Exercise set.
**A)** In the Gurley summary, what does Gurley say too many Silicon Valley companies have done?
**B)** Reproduce verbatim the stretch of the Gurley summary from "That sounds familiar." through "money is gone.".

Source.
------

No worries. Part of my day job involves summarizing 5,681-word pieces. Here you go.

What’s the big picture?

Gurley says too many Silicon Valley companies have raised too much money, and now they’re in trouble. The same goes for the investors who gave them all that money. “Times are changing,” he tweets.

That sounds familiar.

That’s because Gurley has been saying too many Silicon Valley companies have raised too much money, and will be in trouble, for a couple of years now. And every time he says it, it generates a lot of attention.

Okay. So what’s new here?

If you are cynical, you might argue that it’s Gurley’s victory lap. A less cynical take: Many investors have come around to Gurley’s point of view and are less likely to pour money into tech companies at any valuation.

So what does that mean for the tech company I work at or invested in?

This is the most important part of Gurley’s essay: He sketches out a scenario in which companies that have gotten used to easy money but have yet to build a business that makes money, find that they need to raise more money — and that the easy money is gone.

Now, they may have to raise money at valuations below their previous marks — the “down rounds” you’ve heard whispers about for some time. A worse option would be raising money via “dirty term sheets,” which come with all kinds of ugly-sounding mechanisms like “ratchets” and “superior preferences.”

What’s wrong with those mechanisms?

You’ve seen movies where people borrow money from loan sharks, right?

If things are so bad, how come I’ve read about VCs raising a ton of money in the last few months?

This is a big part of Gurley’s essay. He describes a landscape where panicked VCs are loading up on cash before the value of their investments plummets. And since many traditional investors in VC funds are done investing, VCs and their portfolio companies are hitting up anyone with a checkbook. Maybe even you.

------

Record excerpts.
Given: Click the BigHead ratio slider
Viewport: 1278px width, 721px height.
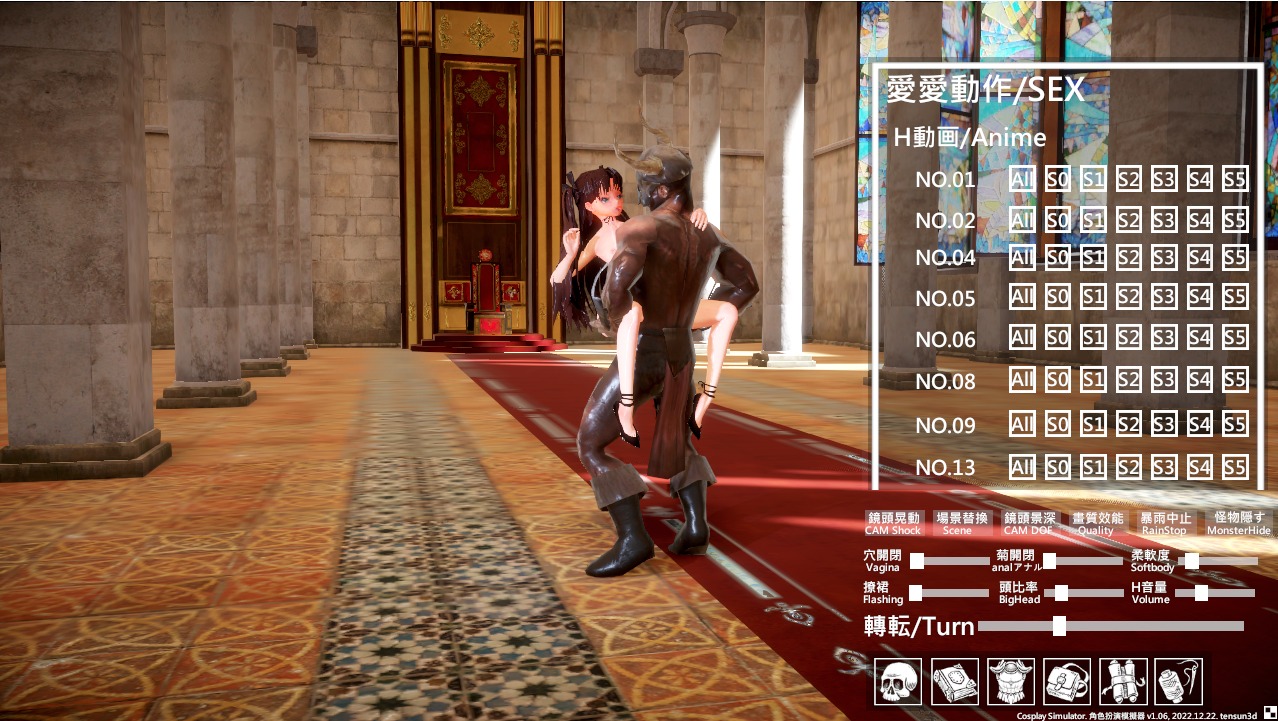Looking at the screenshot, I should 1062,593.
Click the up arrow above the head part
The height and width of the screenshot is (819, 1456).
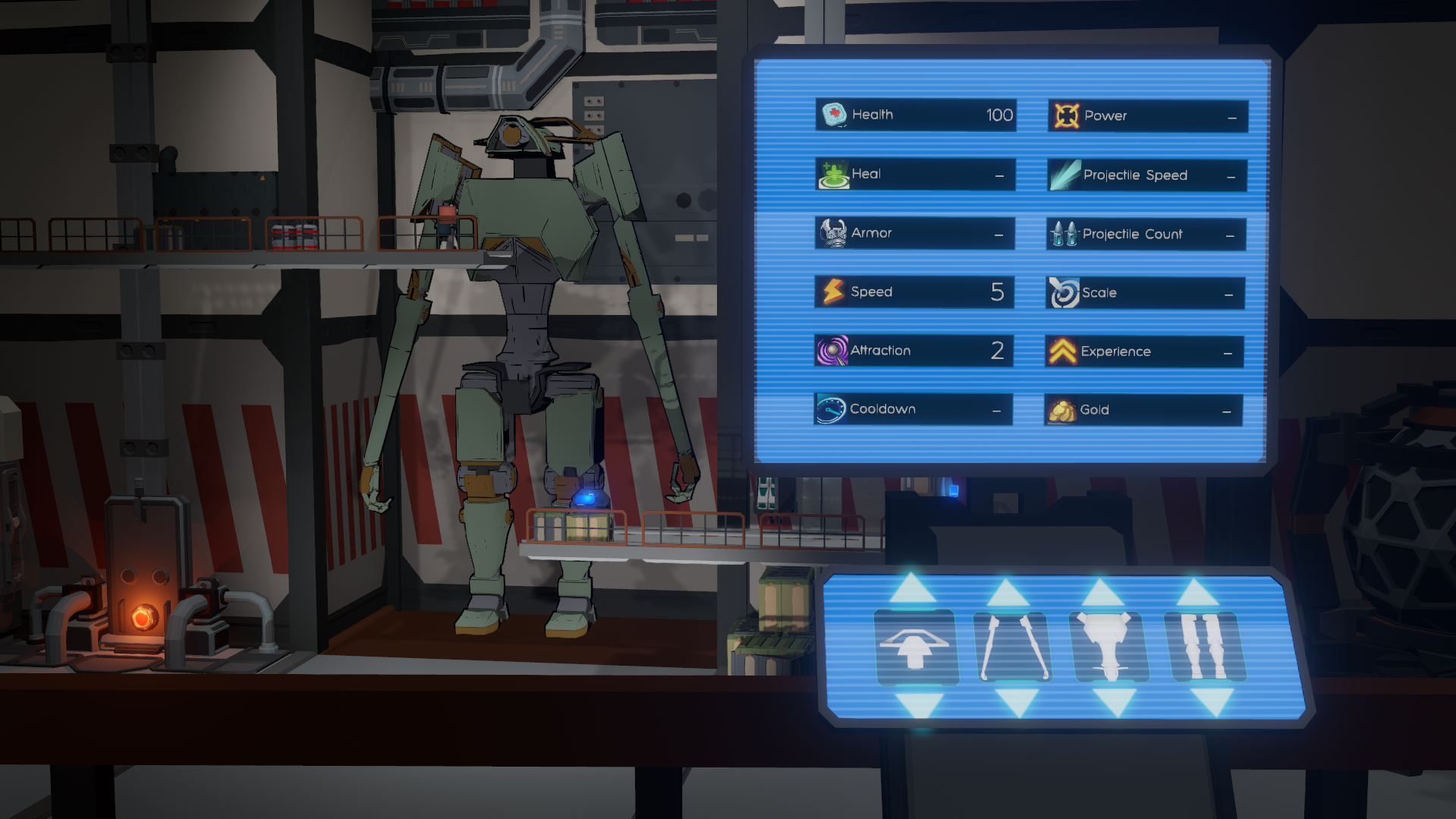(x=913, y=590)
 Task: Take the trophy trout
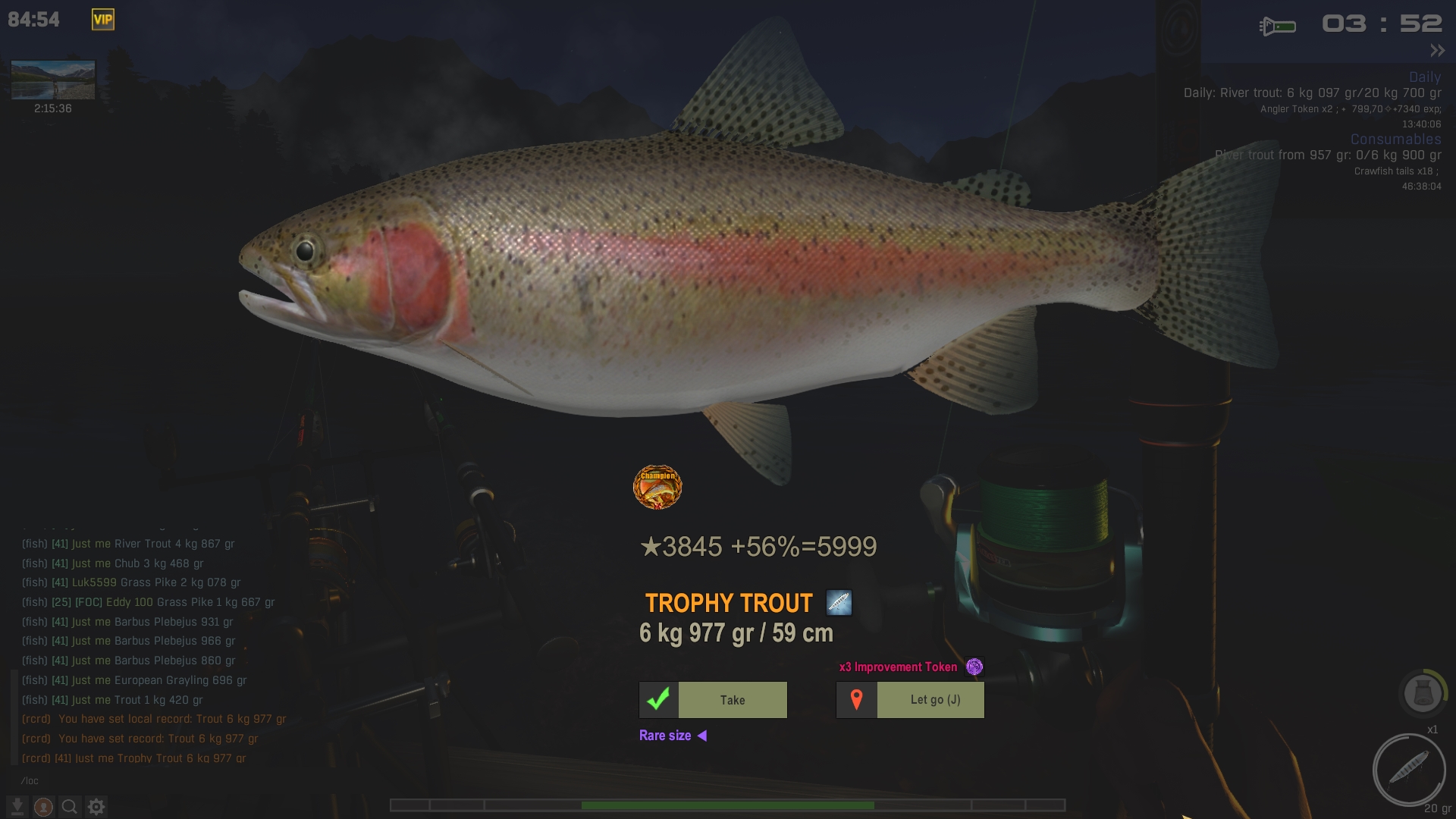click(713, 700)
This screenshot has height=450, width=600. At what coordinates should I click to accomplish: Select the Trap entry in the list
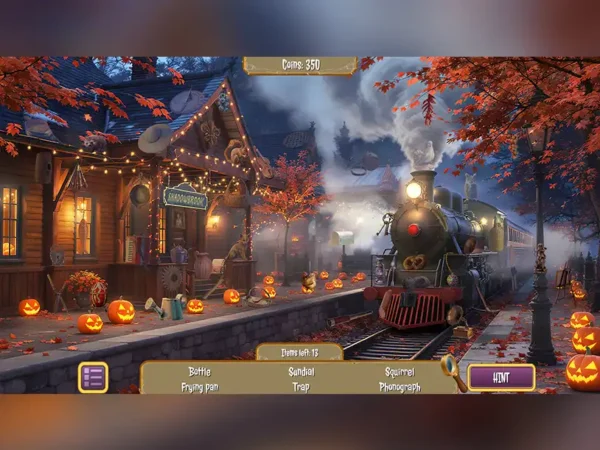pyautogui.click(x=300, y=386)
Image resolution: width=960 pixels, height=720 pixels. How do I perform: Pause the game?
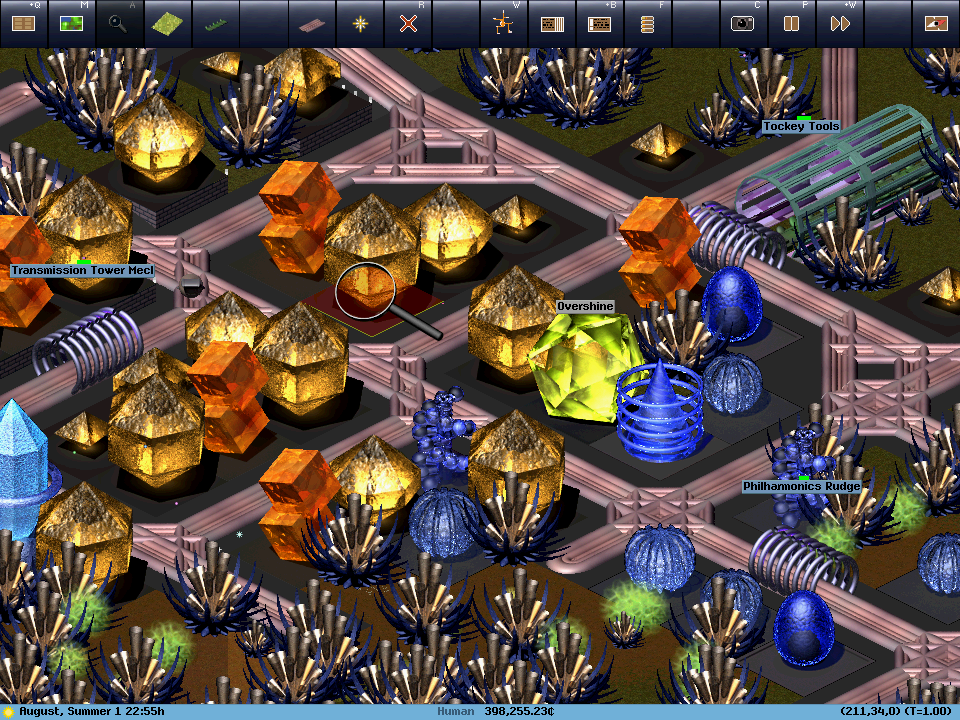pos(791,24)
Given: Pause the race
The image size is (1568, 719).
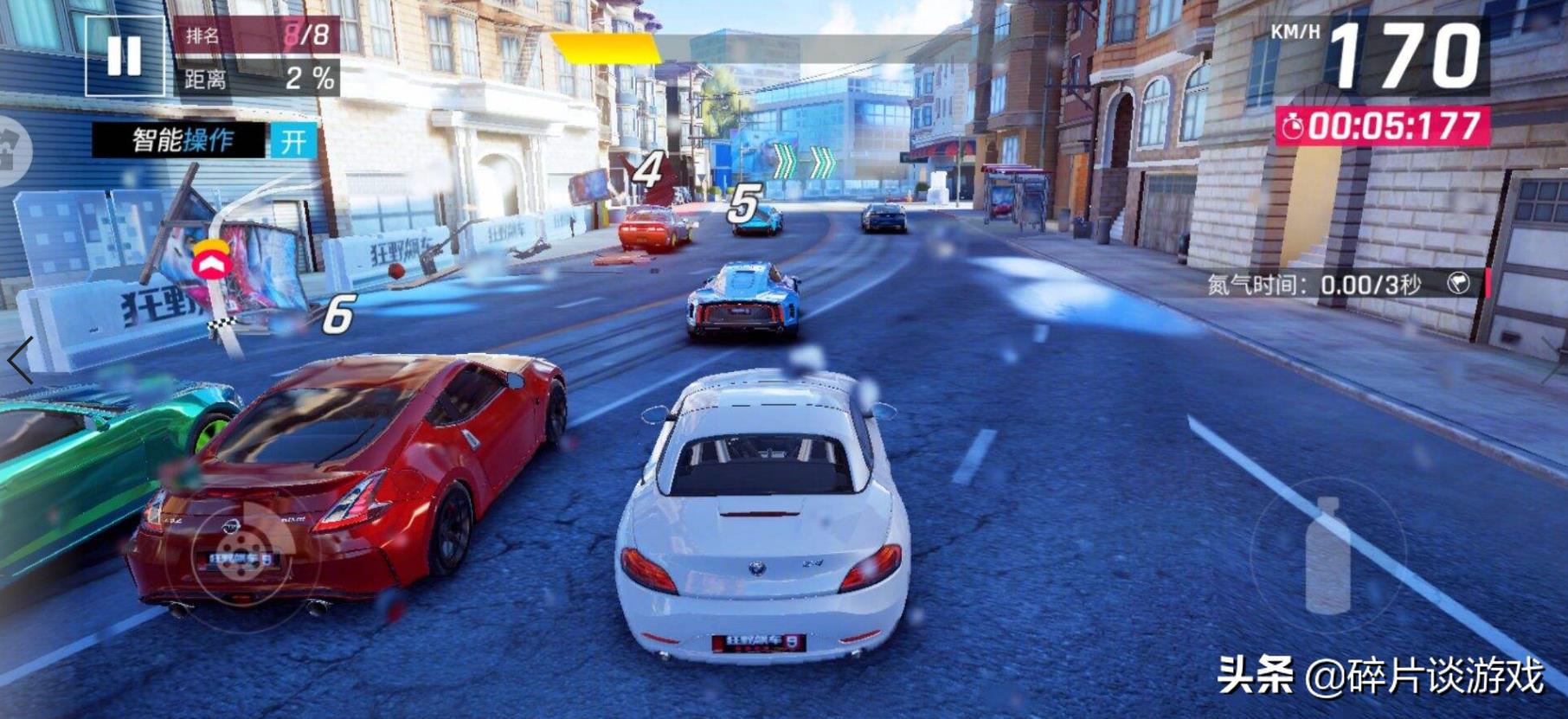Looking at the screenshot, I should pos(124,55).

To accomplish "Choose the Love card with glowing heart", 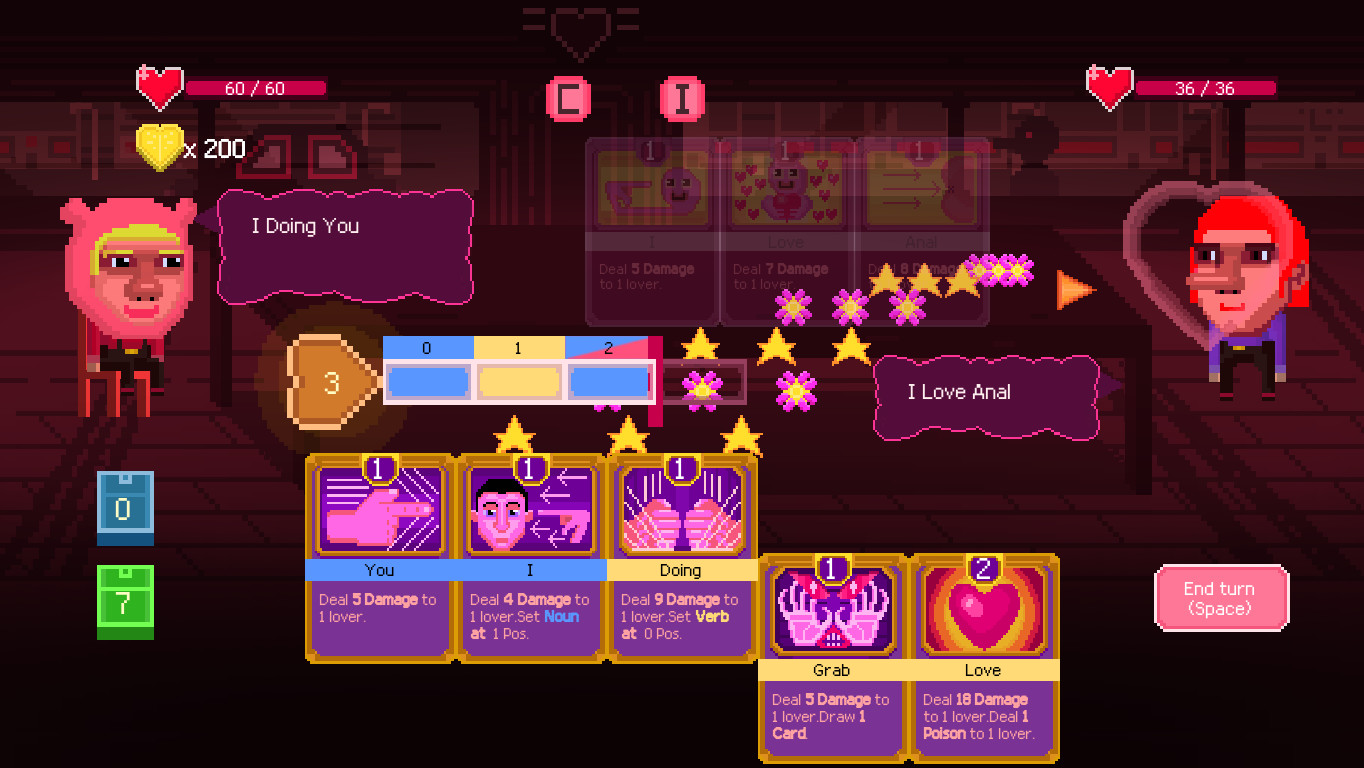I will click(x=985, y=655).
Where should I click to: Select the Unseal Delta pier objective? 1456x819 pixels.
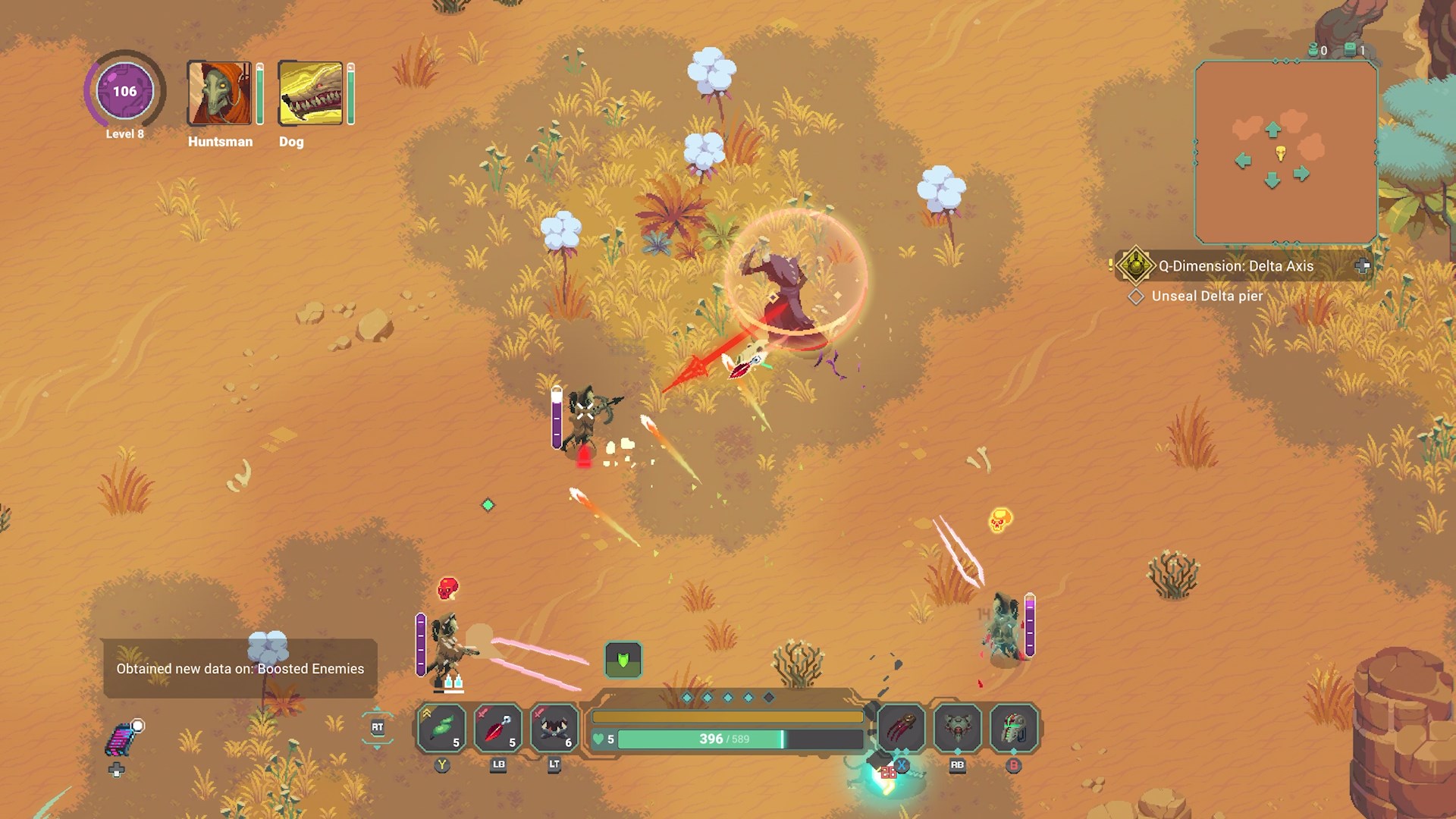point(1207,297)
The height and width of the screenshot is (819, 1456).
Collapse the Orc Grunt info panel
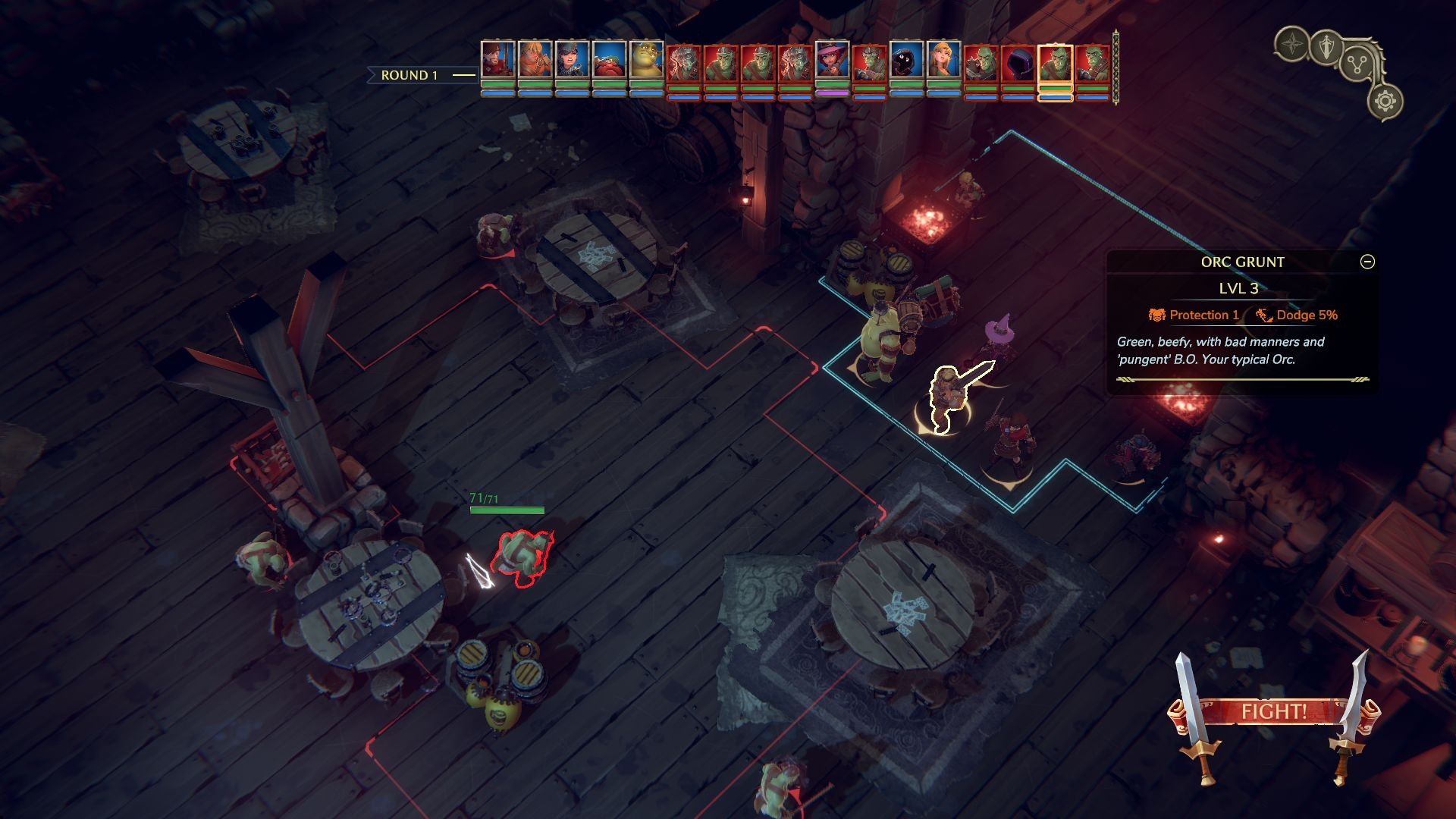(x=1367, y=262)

------

Responses by task.
**A)** They have raised too much money.

**B)**
That sounds familiar.

That’s because Gurley has been saying too many Silicon Valley companies have raised too much money, and will be in trouble, for a couple of years now. And every time he says it, it generates a lot of attention.

Okay. So what’s new here?

If you are cynical, you might argue that it’s Gurley’s victory lap. A less cynical take: Many investors have come around to Gurley’s point of view and are less likely to pour money into tech companies at any valuation.

So what does that mean for the tech company I work at or invested in?

This is the most important part of Gurley’s essay: He sketches out a scenario in which companies that have gotten used to easy money but have yet to build a business that makes money, find that they need to raise more money — and that the easy money is gone.